This morning I cried like a baby after watching ABC’s Lost sixth season finale. Like most fans, I couldn’t believe after six seasons it was THE END (the name of the finale).
Whether you are a raving Lost fanatic who fully intends to buy all six seasons on dvd (like me, although I promise I don’t own a Dharma Initiative jumpsuit), you’re someone who just finds it interesting as well as other shows like The Bachelorette, The Biggest Loser, and Dancing With The Stars (like the majority of Americans), or you believe Lost is a complete waste of time and absolutely ridiculous (like Dave Ramsey who says, “Millionaires don’t know who’s lost on the island), we can’t deny that Lost has made an incredible impact on all of America and even the world.
In fact, the Wall Street Journal reported that the 2 1/2 hour series finale attracted an average audience of 13.5 million viewers according to ABC, ratings which won the top spot of the night. Wikipedia says, “It has won numerous industry awards including the Emmy Award for Outstanding Drama Series in 2005, Best American Import at the British Academy Television Awards in 2005, the Golden Globe for Best Drama in 2006 and a Screen Actors Guild Award for Outstanding Ensemble in a Drama Series. ”
Lost has become “a part of American popular culture with references to the show appearing in other t.v. series, commercials, comic books, webcomics, humor magazines, a video game and song lyrics. The show’s fictional universe has also been explored through novels, board and video games, and alternative reality games, The Lost Experience and Find 815.” (Wikipedia)
Lost was filmed in beautiful Oahu, Hawaii, and was one of the most expensive shows ever filmed on t.v. According to Wikipedia, the show’s two part pilot episode reportedly cost between US $10 and $14 million, compared to the average cost of an hour-long pilot in 2005 of $4 million.
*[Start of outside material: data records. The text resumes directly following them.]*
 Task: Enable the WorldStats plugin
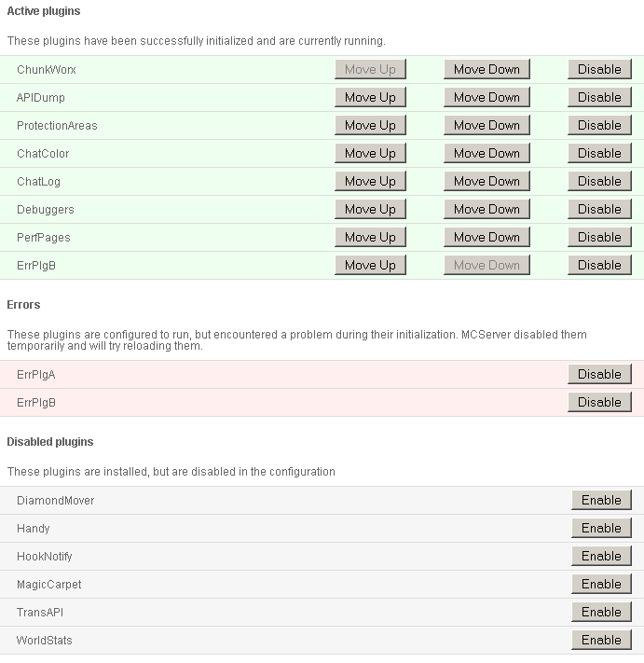point(601,640)
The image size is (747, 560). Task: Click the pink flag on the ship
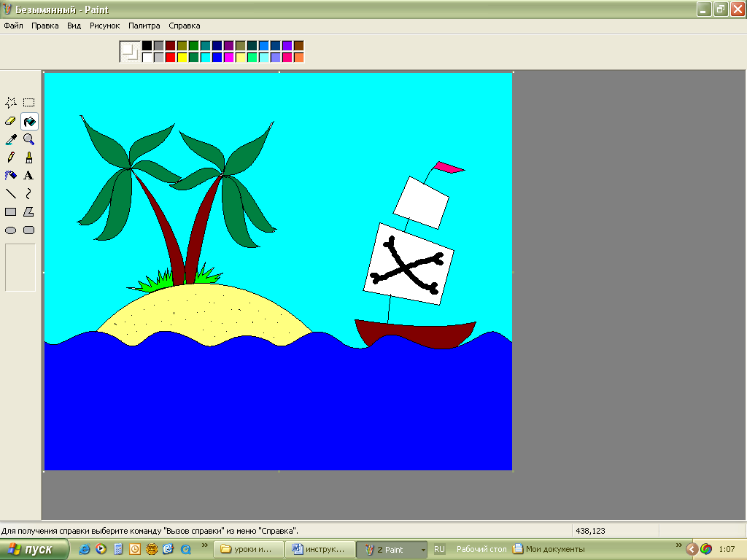(x=447, y=168)

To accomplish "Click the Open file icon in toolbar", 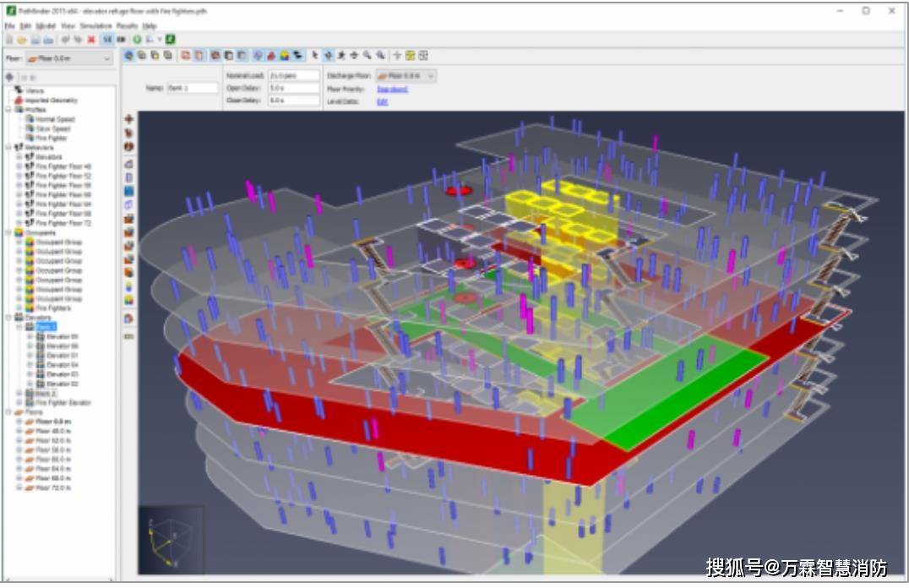I will point(21,40).
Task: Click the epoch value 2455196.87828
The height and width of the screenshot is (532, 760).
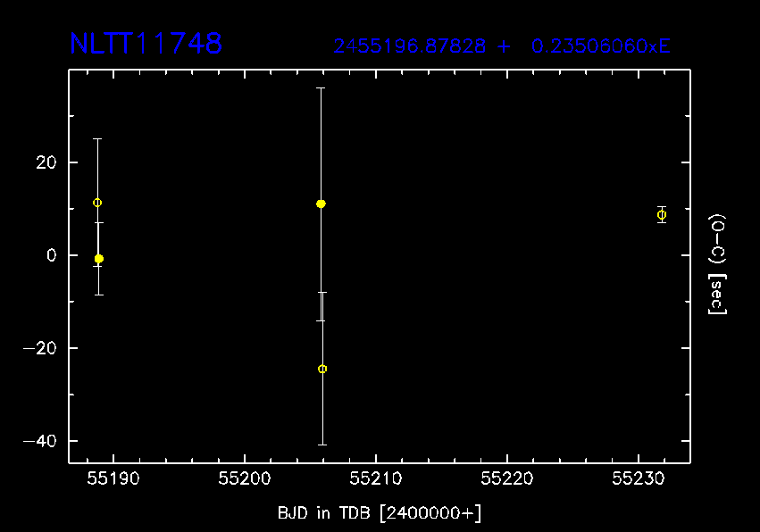Action: tap(411, 46)
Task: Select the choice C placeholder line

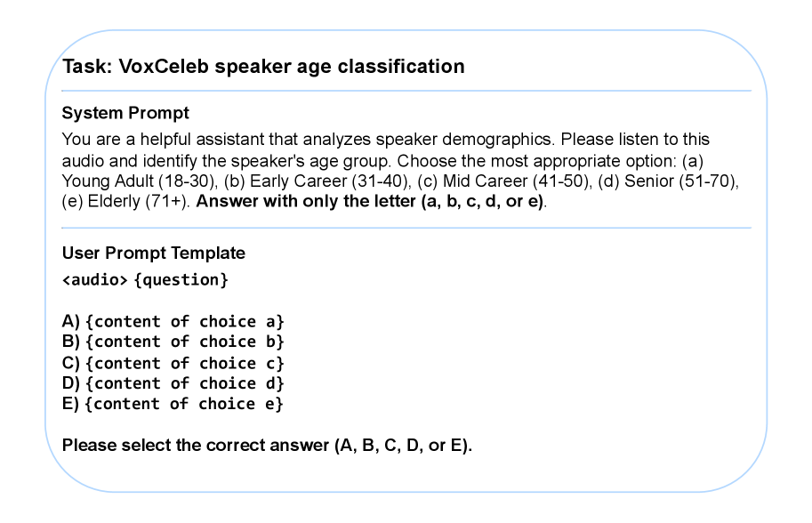Action: tap(173, 363)
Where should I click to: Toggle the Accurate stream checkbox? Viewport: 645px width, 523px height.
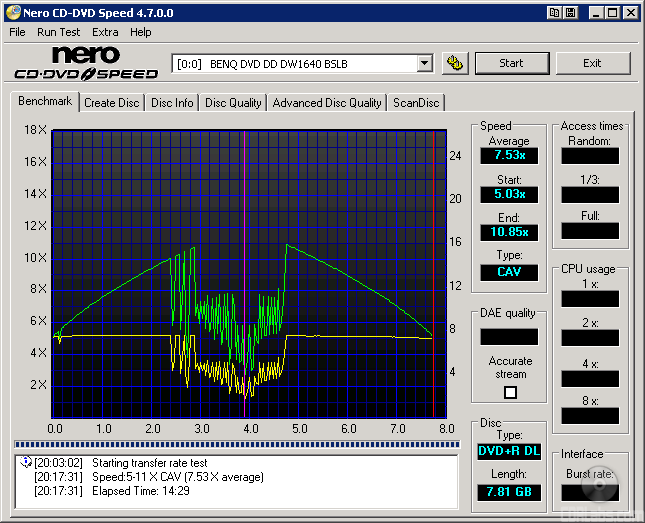[x=510, y=392]

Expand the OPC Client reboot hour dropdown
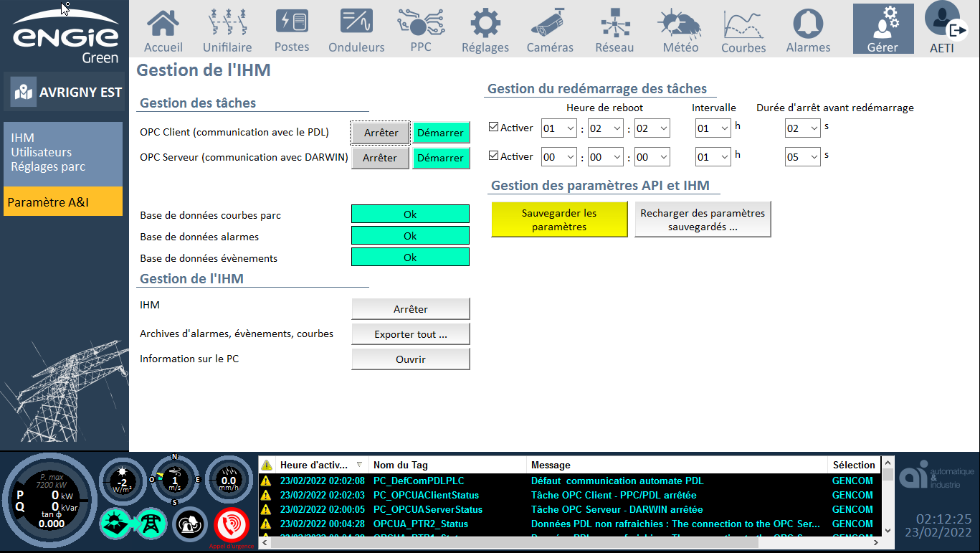pyautogui.click(x=559, y=128)
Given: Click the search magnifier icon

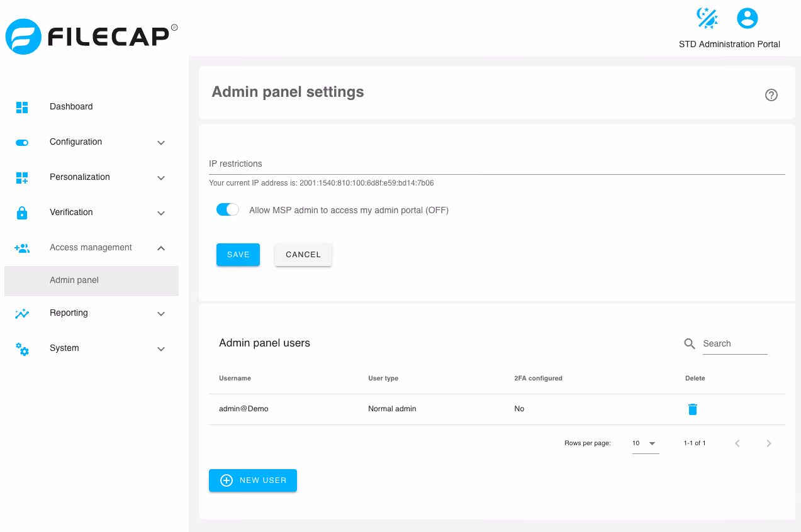Looking at the screenshot, I should point(690,343).
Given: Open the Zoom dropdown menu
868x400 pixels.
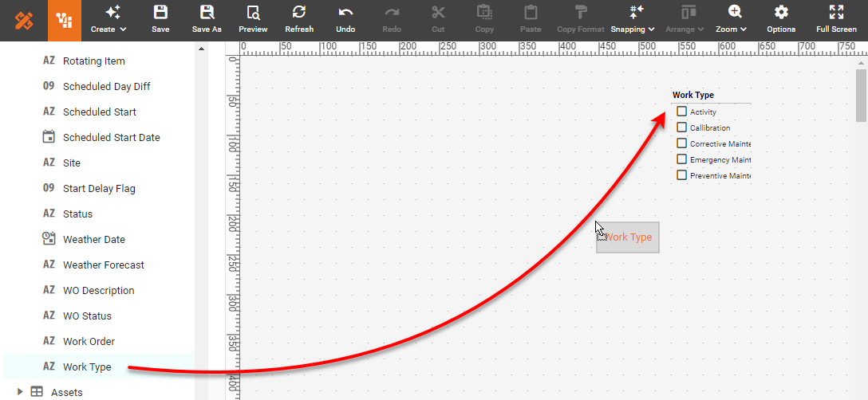Looking at the screenshot, I should pyautogui.click(x=732, y=20).
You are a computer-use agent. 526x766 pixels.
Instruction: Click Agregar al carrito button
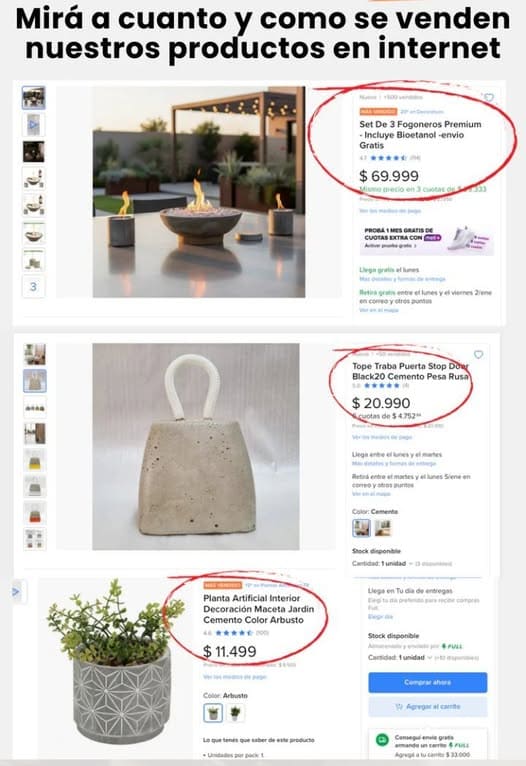pos(428,707)
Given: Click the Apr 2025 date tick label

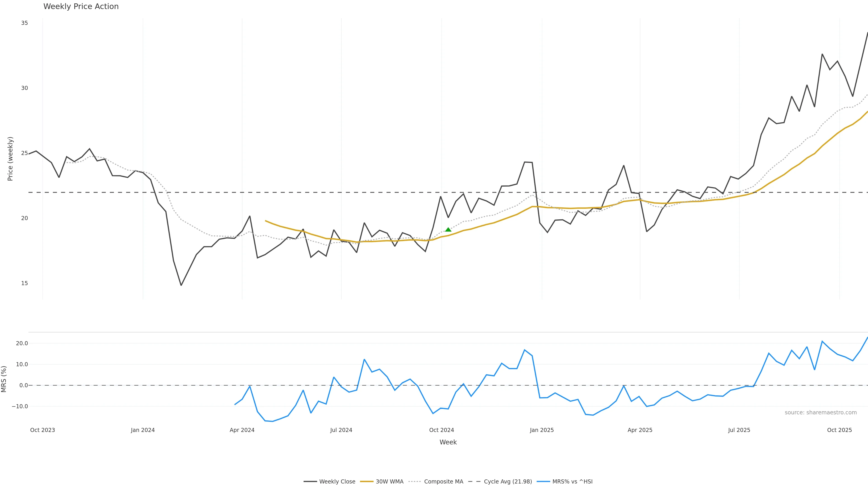Looking at the screenshot, I should tap(640, 430).
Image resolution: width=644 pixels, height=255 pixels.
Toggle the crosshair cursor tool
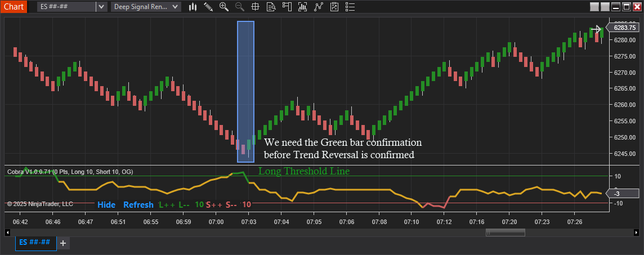coord(255,7)
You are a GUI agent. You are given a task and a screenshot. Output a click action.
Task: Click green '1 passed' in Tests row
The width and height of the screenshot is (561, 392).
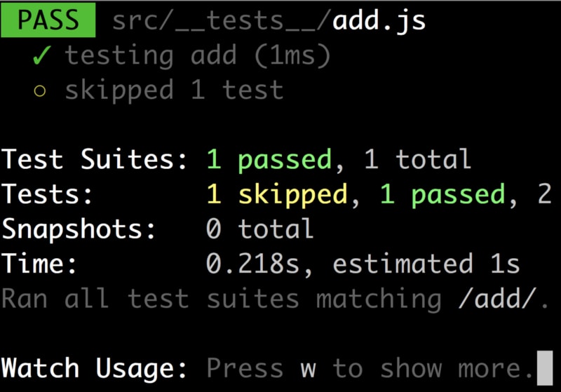click(442, 195)
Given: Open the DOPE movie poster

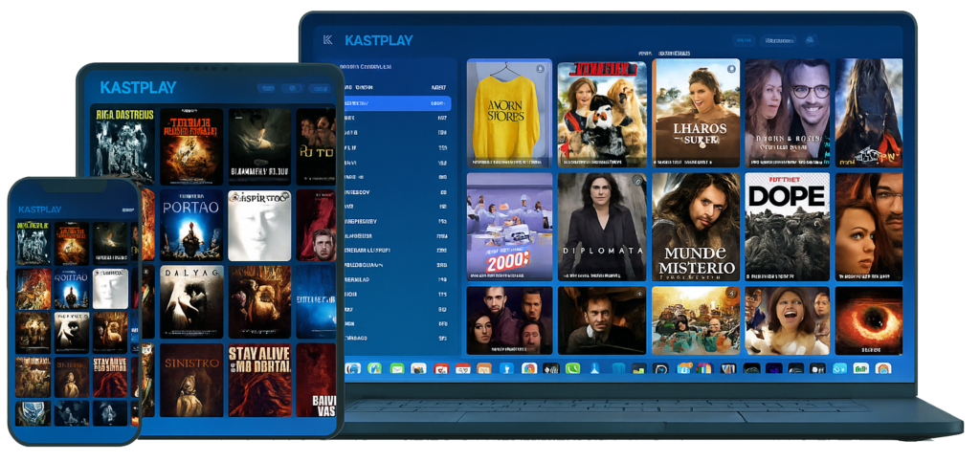Looking at the screenshot, I should (787, 226).
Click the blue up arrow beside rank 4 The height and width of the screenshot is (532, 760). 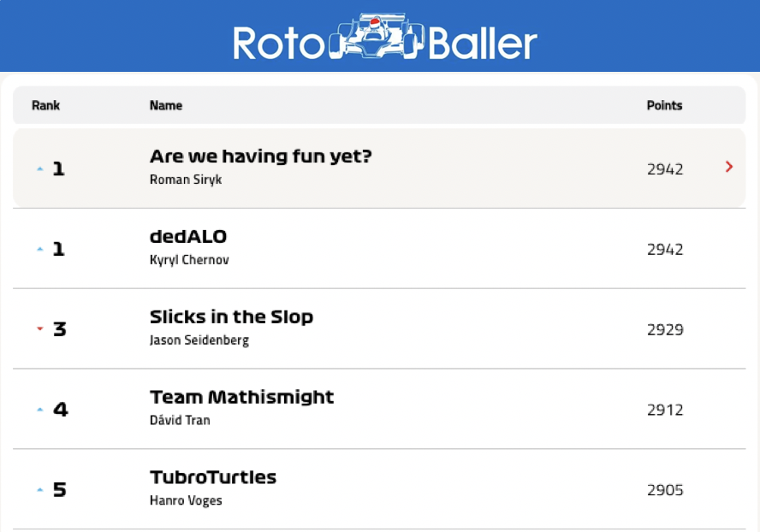coord(40,410)
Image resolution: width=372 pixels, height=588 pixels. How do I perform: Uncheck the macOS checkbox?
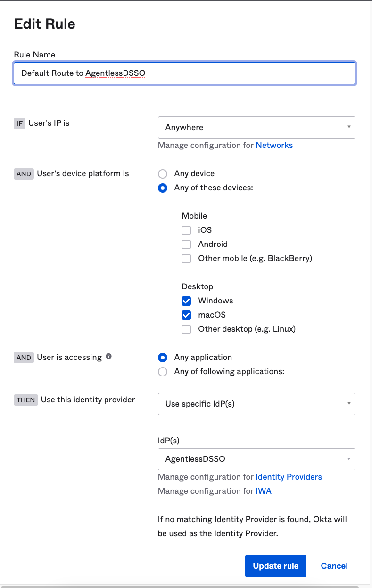tap(186, 315)
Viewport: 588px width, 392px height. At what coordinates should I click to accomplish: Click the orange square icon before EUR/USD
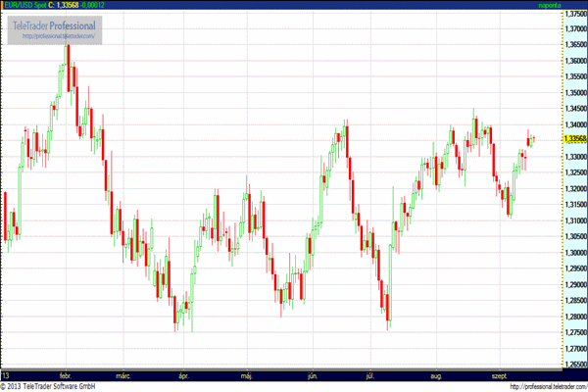[3, 5]
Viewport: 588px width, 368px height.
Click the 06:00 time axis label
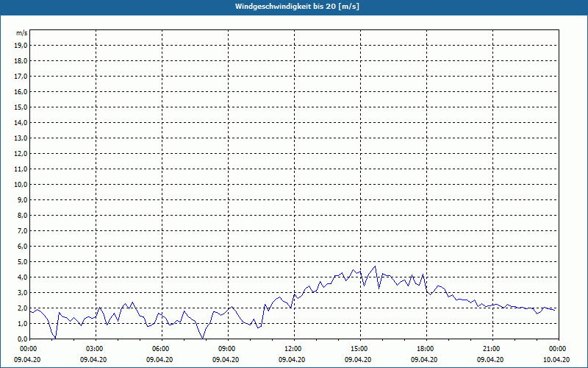tap(161, 349)
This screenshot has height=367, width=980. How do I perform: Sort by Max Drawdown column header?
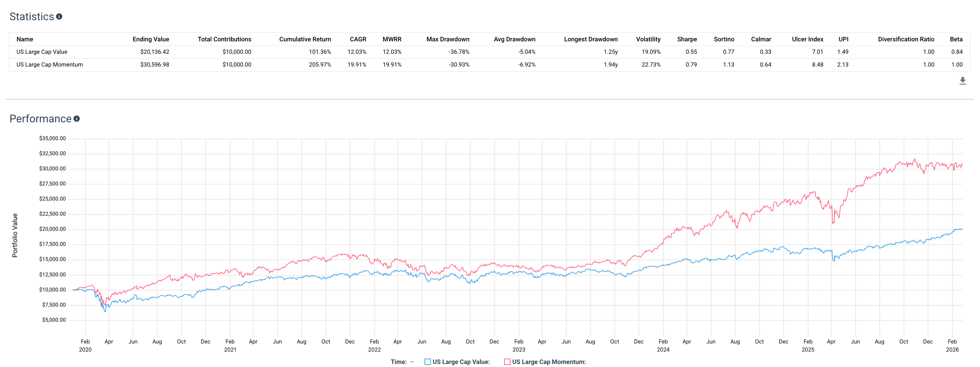[x=448, y=39]
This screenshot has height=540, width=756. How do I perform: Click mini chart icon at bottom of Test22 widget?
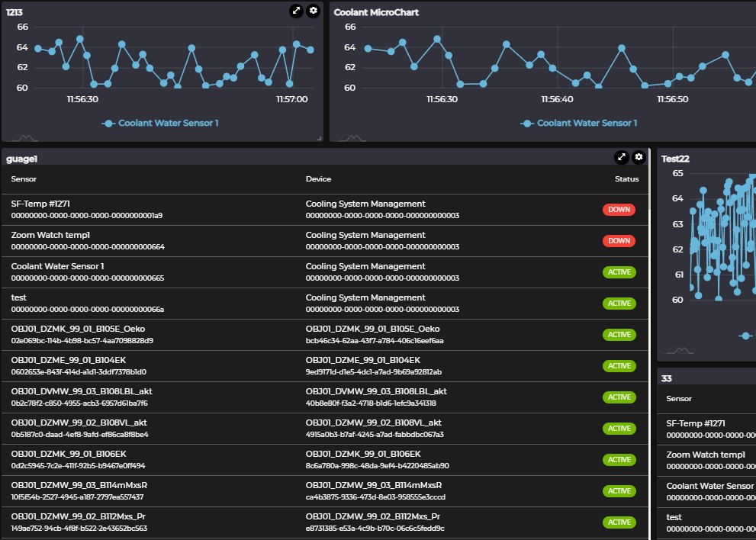(x=680, y=350)
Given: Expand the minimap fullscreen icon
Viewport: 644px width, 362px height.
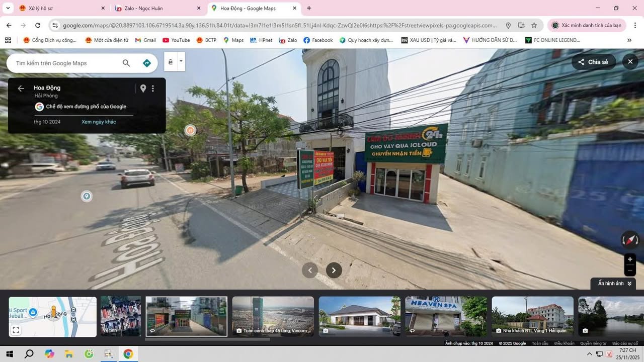Looking at the screenshot, I should point(16,330).
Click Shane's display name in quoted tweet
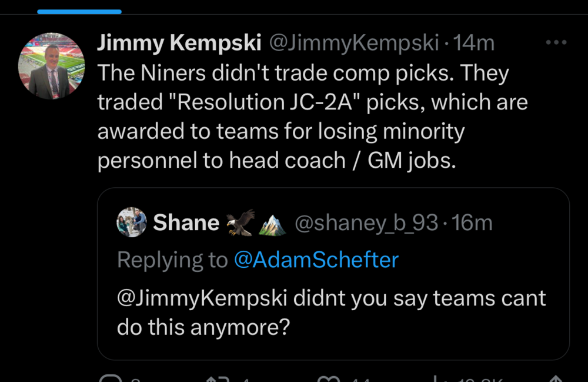588x382 pixels. (x=186, y=222)
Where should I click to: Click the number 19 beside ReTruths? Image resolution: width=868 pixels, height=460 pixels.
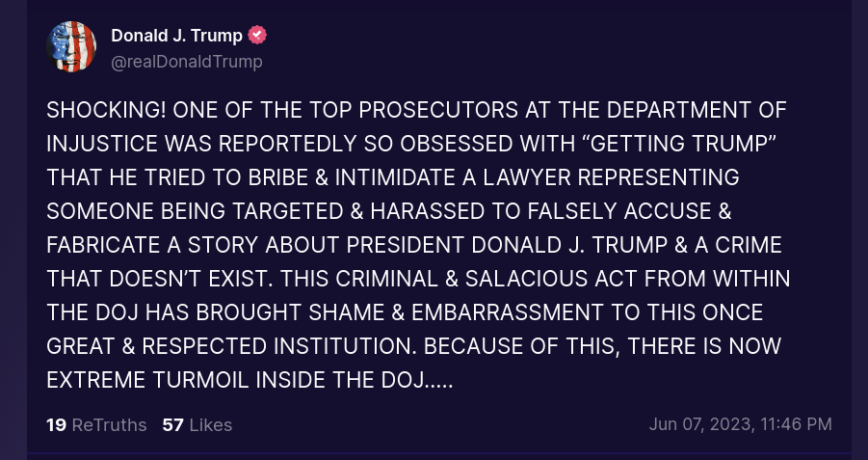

Yes, Lost powerfully impacted America and the world. The show and especially its finale struck a deep spiritual chord within me. For weeks I have dreaded the show’s final ending, and cried much this morning over the main character Jack’s death and the sad ending.
No matter if you are a faithful Lost follower or in Dave Ramsey’s disgusted camp over Lost, hang in here with me. I do believe there are some lessons to glean from Lost, valuable gems of relevant, real-life truth. Here is my take on it:
1. We’re all lost. I confess this isn’t my original thought, but I borrowed this one idea from the OTHER Beth Jones (http://www.bethjones.org) and from The Gospel of Lost (Chris Seay, http://www.amazon.com/Gospel-According-Lost-Chris-Seay/dp/0849920728). We’re all messed up, confused, don’t know what we’re doing, hurt, prone to sin, and we desperately need a Savior.
We find salvation in Jesus Christ alone. He is the only one who can give us wisdom, get us on the right path, and restore us to a right relationship with God our creator. Some fans think Jacob in Lost played the part of God; others think he was evil and mean. (Isn’t that the way people really view God?)
2. We all die at some point, Christian Shephard told his son Jack in the finale. The question is, are we ready to meet our Maker? Are we doing what we’re called to do? And what do we leave behind after we’re gone? Live with a handful of no regrets!
3. We make choices every day. We all have the potential for good and bad within us. This is not a yin-yang philosophy, but the reality of our Adamic sin nature. Sayid, who tortured people in the Iraqi Republican guard, also seemed at times to be a gentle, loving soul – especially with Shannon. In the finale Hurley told him, “Sayid, you’re a good man.” We can choose to follow Christ or we can walk away from him.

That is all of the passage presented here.